In 2006, on the eve of the 68th anniversary of the Kristallnacht, soldiers of the Bundeswehr formed the Bund jüdischer Soldaten, a federation of Jewish soldiers in the German Army, similar to the former Reichsbund jüdischer Frontsoldaten. While few German Jews joined the West German Army after the Second World War, descendants of people who suffered through the Nazi persecution having been exempt from national service, by 2014 the Bundeswehr had around 250 German Jewish soldiers in its ranks again.

==List of German Jewish military personnel==

Notable German Jewish military personnel of World War I, sorted by surname in alphabetical order:

| Name | Born | Died | Notes |
| Leo Baeck | 1873 | 1956 | Feldrabbiner in the German Army, president of the Reichsvertretung der Deutschen Juden, survivor of the Theresienstadt concentration camp |
| Fritz Beckhardt | 1889 | 1962 | Vizefeldwebel, fighter ace in World War I, awarded the House Order of Hohenzollern |
| Rudolf Callmann | 1892 | 1976 | German lawyer and World War I veteran |
| Emanuel Carlebach [de] | 1874 | 1927 | Feldrabbiner in the German Army |
| Ludwig Frank | 1874 | 1914 | Member of the German Reichstag, killed in action |
| Otto Frank | 1889 | 1980 | Leutnant, father of Anne Frank |
| Wilhelm Frankl | 1893 | 1917 | Leutnant, First member of the flying corps to be awarded the Pour le Mérite, killed in action |
| Hirsch Gradenwitz [de] | 1876 | 1943 | Feldrabbiner in the German Army, murdered at Auschwitz concentration camp |
| Berthold Guthmann | 1893 | 1944 | Served in Imperial German Air Service in World War I; murdered in Auschwitz concentration camp |
| Hugo Gutmann | 1880 | 1962 | Leutnant, Adolf Hitler's superior officer in 1918 who nominated the latter for the Iron Cross |
| Bruno Italiener [de] | 1881 | 1956 | Feldrabbiner in the German Army |
| Siegfried Klein [he; de] | 1882 | 1944 | Feldrabbiner in the German Army, murdered at Auschwitz concentration camp |
| Victor Klemperer | 1881 | 1960 | Romance Languages scholar, his diary of his life in Nazi Germany is an important historic source, author of LTI – Lingua Tertii Imperii |
| de:Richard Lachmann | 1885 | 1916 | Awarded the Iron Cross at Fort Souville, was later killed in action with the 3. Jäger-Regimentsnear at Carny Czeremos in the Carpathian Mountains.
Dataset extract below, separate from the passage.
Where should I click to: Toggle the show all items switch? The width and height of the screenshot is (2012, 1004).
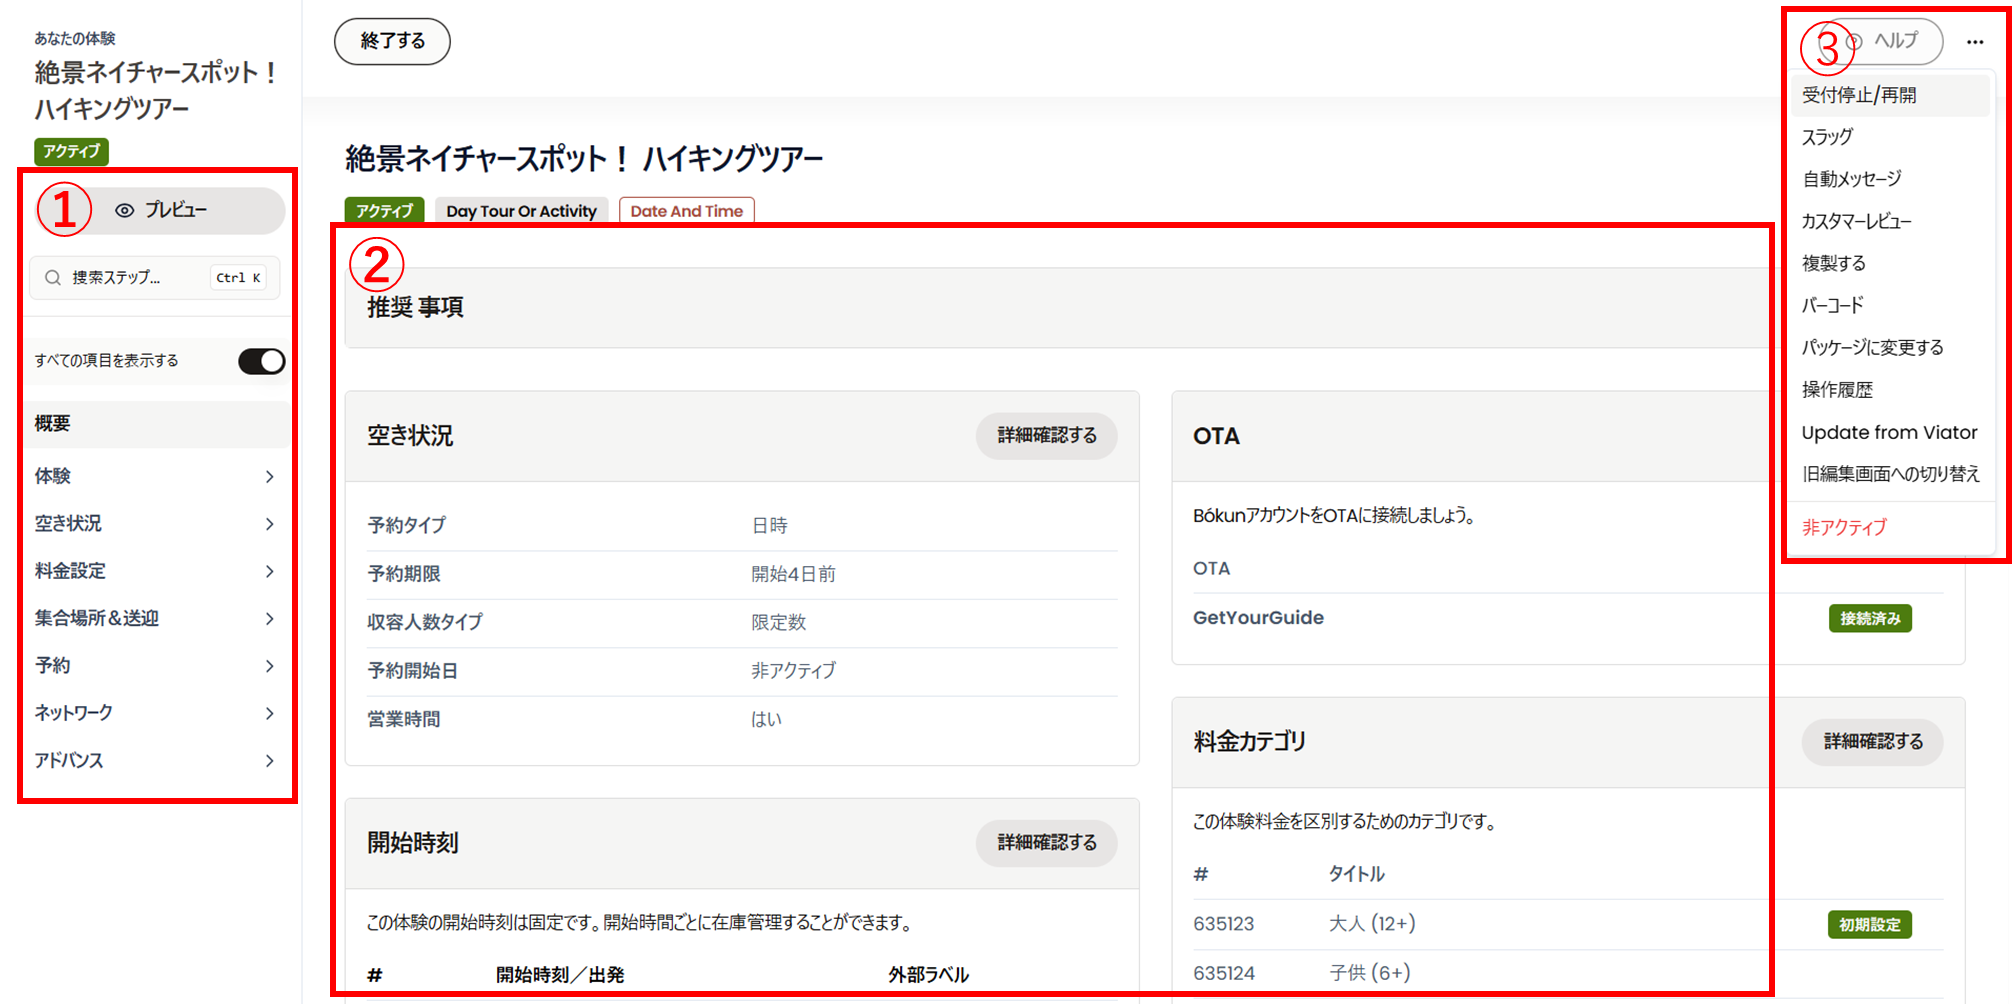(x=261, y=361)
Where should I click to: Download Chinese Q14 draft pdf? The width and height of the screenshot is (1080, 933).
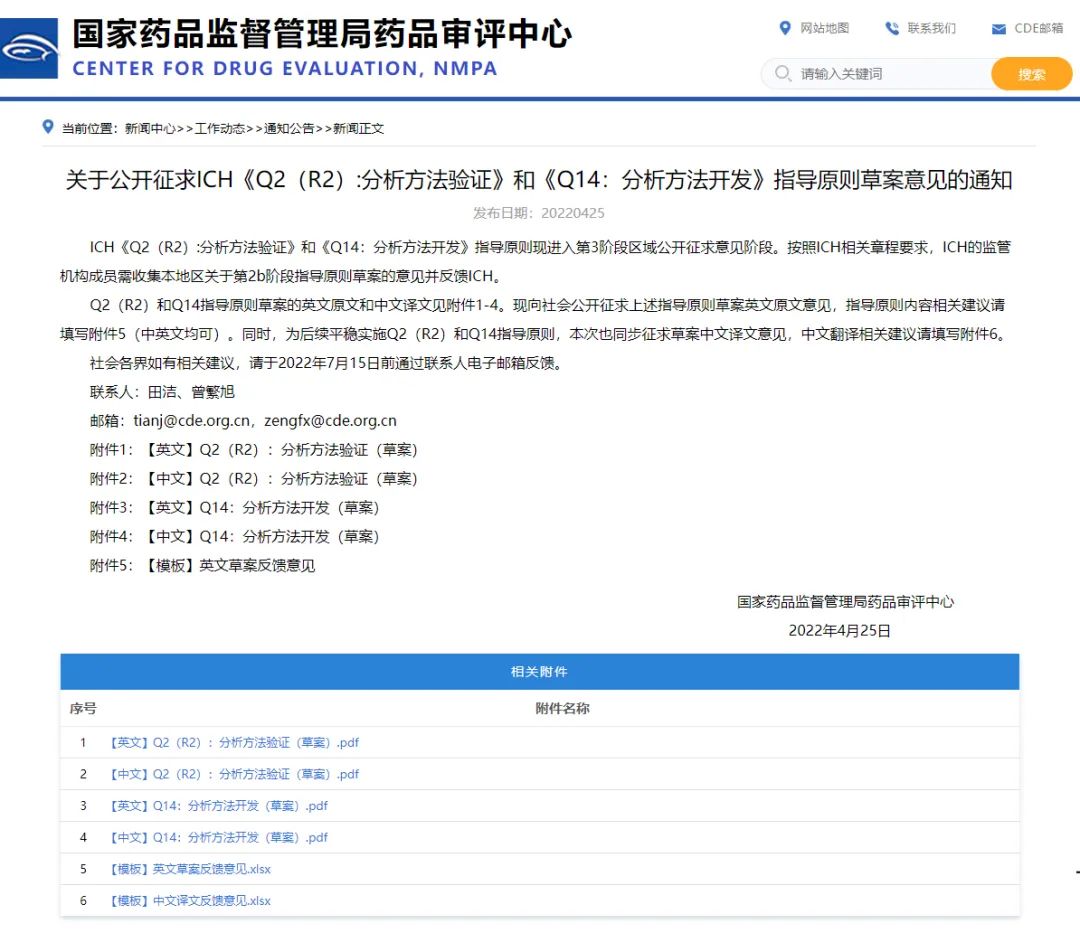point(218,837)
Founding member of the de:Paläontologische Gesellschaft (Paleontological Society of Germany) |
| Kurt Landauer | 1884 | 1961 | German World War I veteran and president of FC Bayern Munich on four occasions between 1913 and 1951 |
| Paul Lazarus [de] | 1888 | 1951 | Feldrabbiner in the German Army |
| Ernst Levy | 1881 | 1968 | German World War I veteran of 1. Garde-Feldartillerie-Regiment and Professor of Roman Law. |
| Leo Löwenstein [de] | 1879 | 1956 | Hauptmann, founder of the Reichsbund jüdischer Frontsoldaten, survivor of the Theresienstadt concentration camp |
| David Mannheimer [de] | 1863 | 1919 | Feldrabbiner in the German Army |
| Julius Marx |  |  | Leutnant, had his war diaries published in 1964 |
| Leopold Rosenak [de] | 1868 | 1923 | Feldrabbiner in the German Army, opened a Jewish school in occupied Kowno during the war |
| Willi Rosenstein | 1892 | 1949 | Leutnant, Fighter pilot in World War I |
| Friedrich Rüdenberg | 1892 | 1977 | Fighter pilot in World War I |
| Martin Salomonski | 1881 | 1944 | Feldrabbiner in the German Army, murdered at Auschwitz concentration camp |
| Hugo Schiff [de] | 1892 | 1986 | Feldrabbiner in the German Army |
| Karl Schwarzschild | 1873 | 1916 | German physicist, astronomer, and World War I veteran |
| Jacob Sonderling | 1878 | 1964 | Feldrabbiner in the German Army |
| Aaron Tänzer | 1871 | 1937 | Chaplain, Feldrabbiner in the German Army, volunteered and served at the Eastern Front for three years |
| Helmuth Wilberg | 1880 | 1941 | Served in Imperial German Air Service and was a World War II Luftwaffe general (According to Jewish religious Law considered to be Jewish as his mother was Jewish) |
| David Alexander Winter [de] | 1878 | 1953 | Feldrabbiner in the German Army |
| Josef Zippes |  |  | Youngest volunteer of the German Army |

==In fiction==
Avi Primor, formerly the ambassador of Israel to Germany, published a novel based on letters from Jewish soldiers titled Süß und ehrenvoll (English: Sweet and honourable), describing the experiences of two Jewish soldiers in World War I, one fighting for Germany, the other for France.